> **Problem statement**: Beginning with the line that holds "Task: Select the Horizontal Type tool" and ending with the last line of the entries below, copy every line exactly and nothing else, with the pictures left out.

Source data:
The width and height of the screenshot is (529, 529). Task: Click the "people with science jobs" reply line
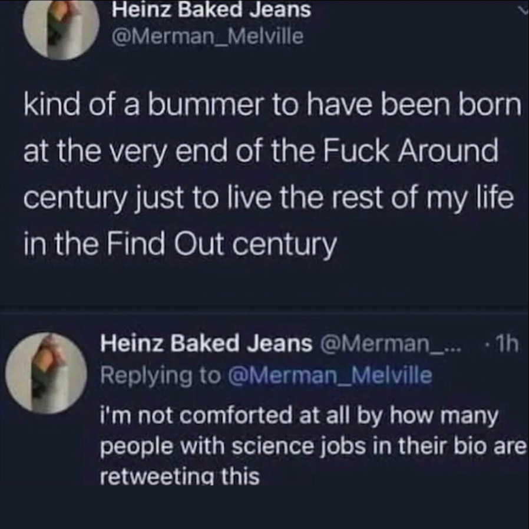312,447
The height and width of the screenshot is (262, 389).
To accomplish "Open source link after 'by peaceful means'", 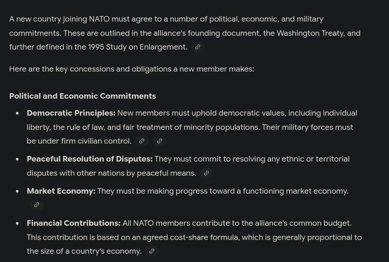I will [206, 173].
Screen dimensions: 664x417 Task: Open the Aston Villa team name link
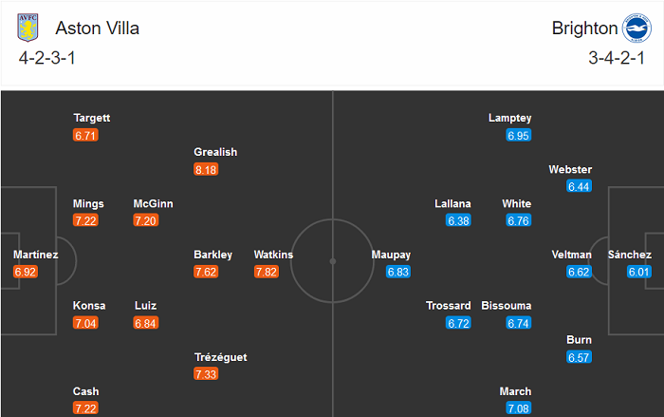point(97,28)
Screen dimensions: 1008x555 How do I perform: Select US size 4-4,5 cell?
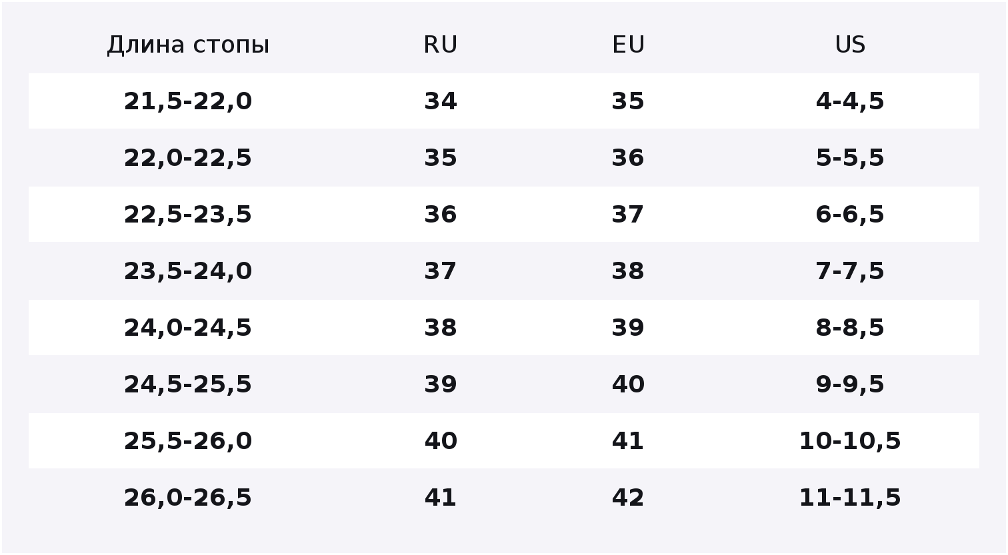[x=850, y=101]
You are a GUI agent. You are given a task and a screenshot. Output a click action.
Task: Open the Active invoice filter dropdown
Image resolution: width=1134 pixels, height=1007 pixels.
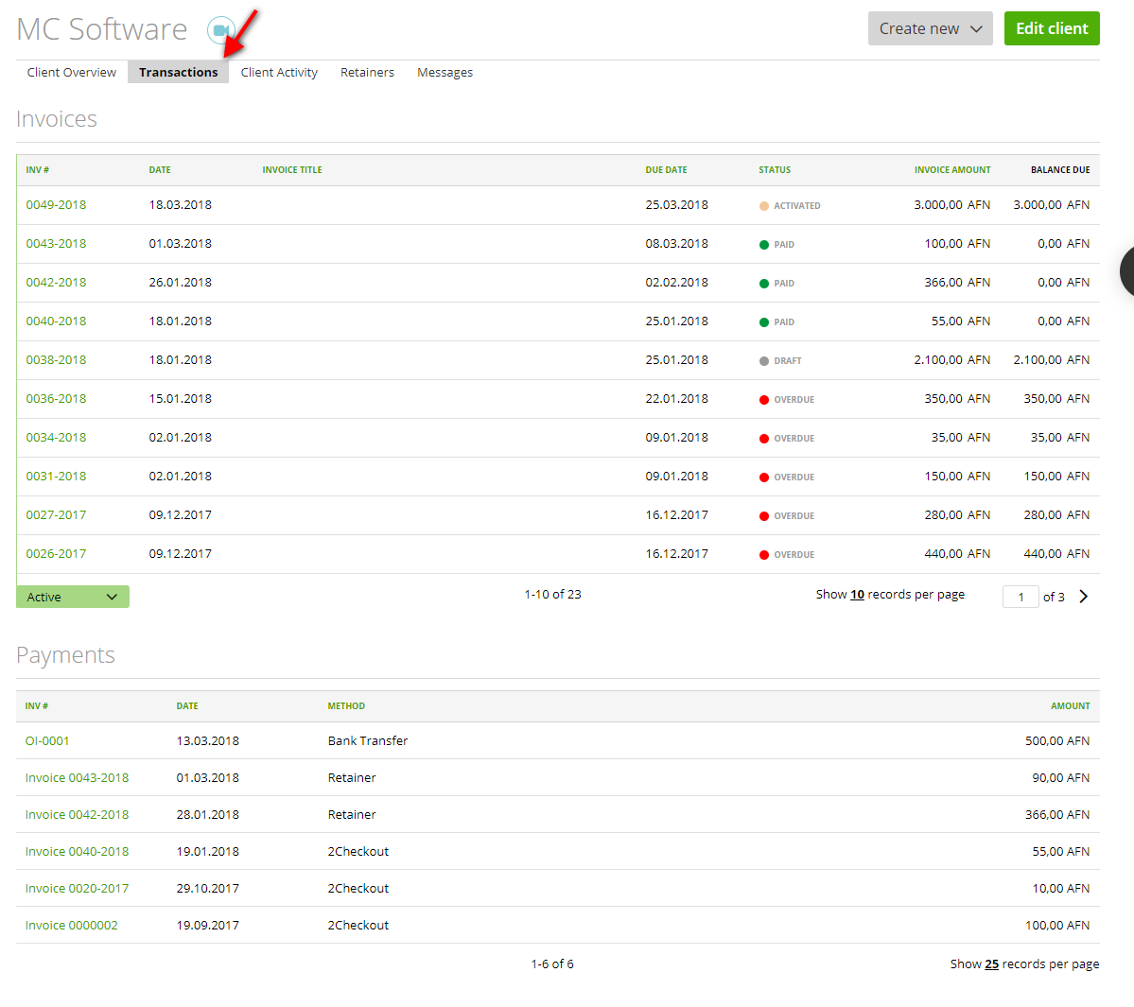(72, 597)
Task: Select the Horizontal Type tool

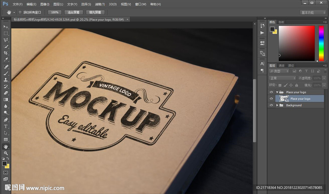Action: (x=6, y=126)
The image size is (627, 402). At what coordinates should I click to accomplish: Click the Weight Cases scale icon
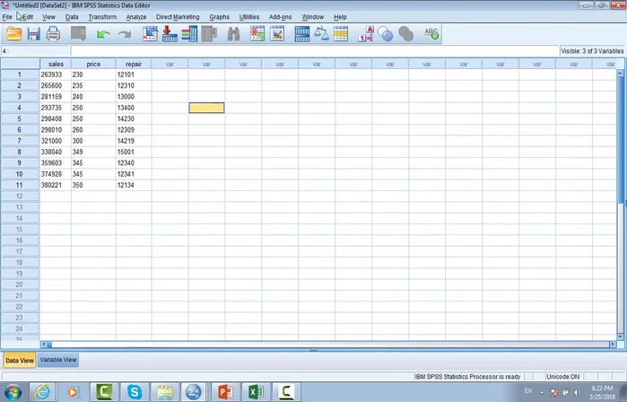click(321, 34)
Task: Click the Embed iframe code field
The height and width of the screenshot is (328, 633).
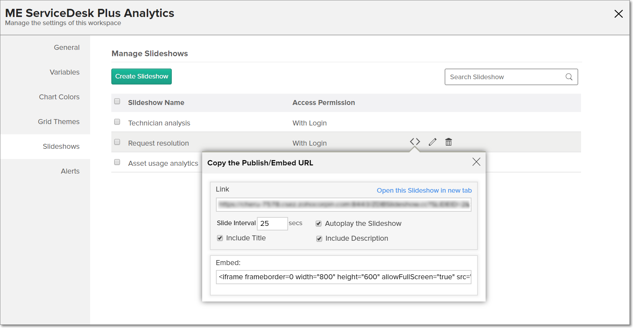Action: 344,277
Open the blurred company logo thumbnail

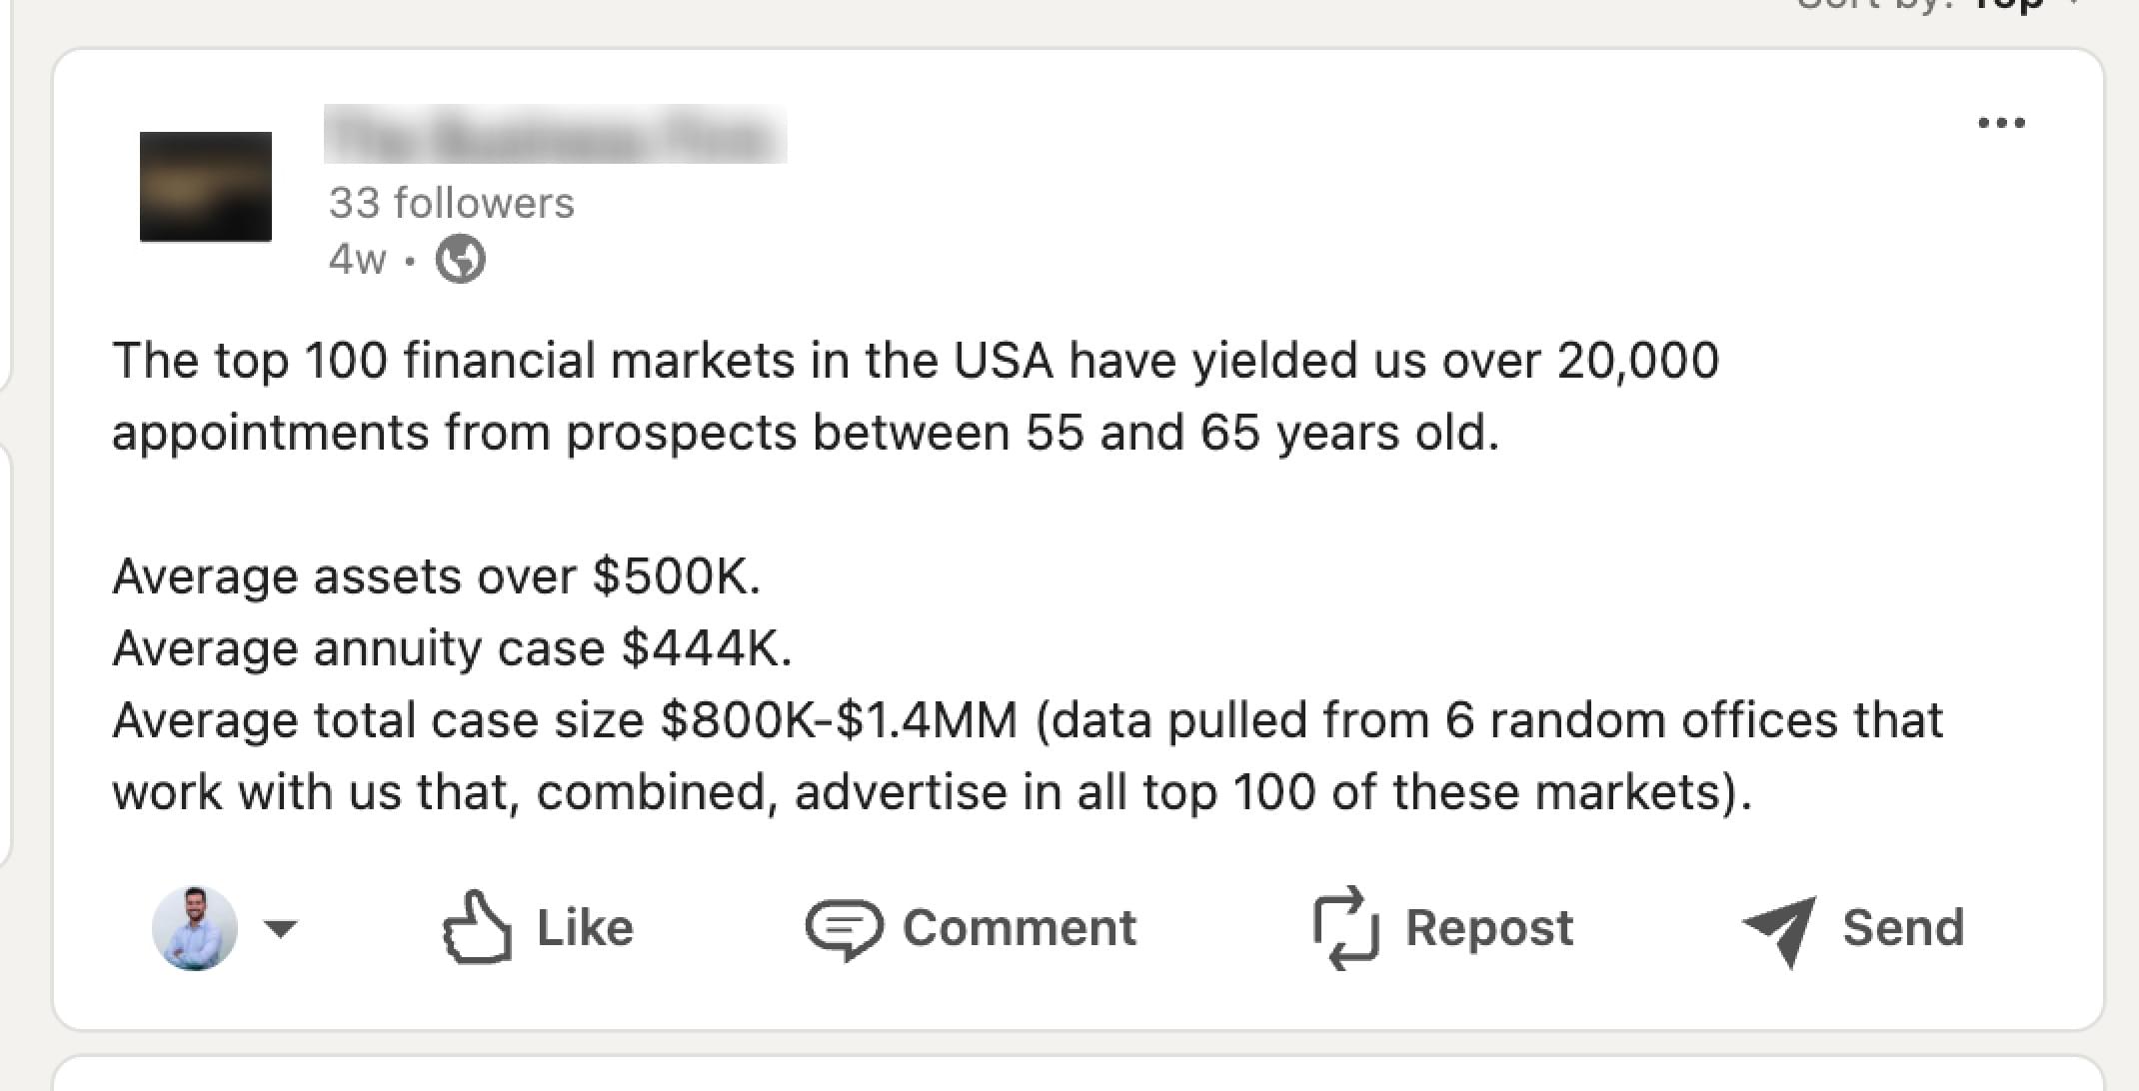206,187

> **Solution to this task**:
Task: Select the Horizontal Type tool

Action: (x=6, y=126)
The image size is (627, 402). At what coordinates should I click to accomplish: Click the Weight Cases scale icon
click(321, 34)
Task: Click the Embed iframe code field
The height and width of the screenshot is (328, 633).
Action: 344,277
Open the blurred company logo thumbnail

206,187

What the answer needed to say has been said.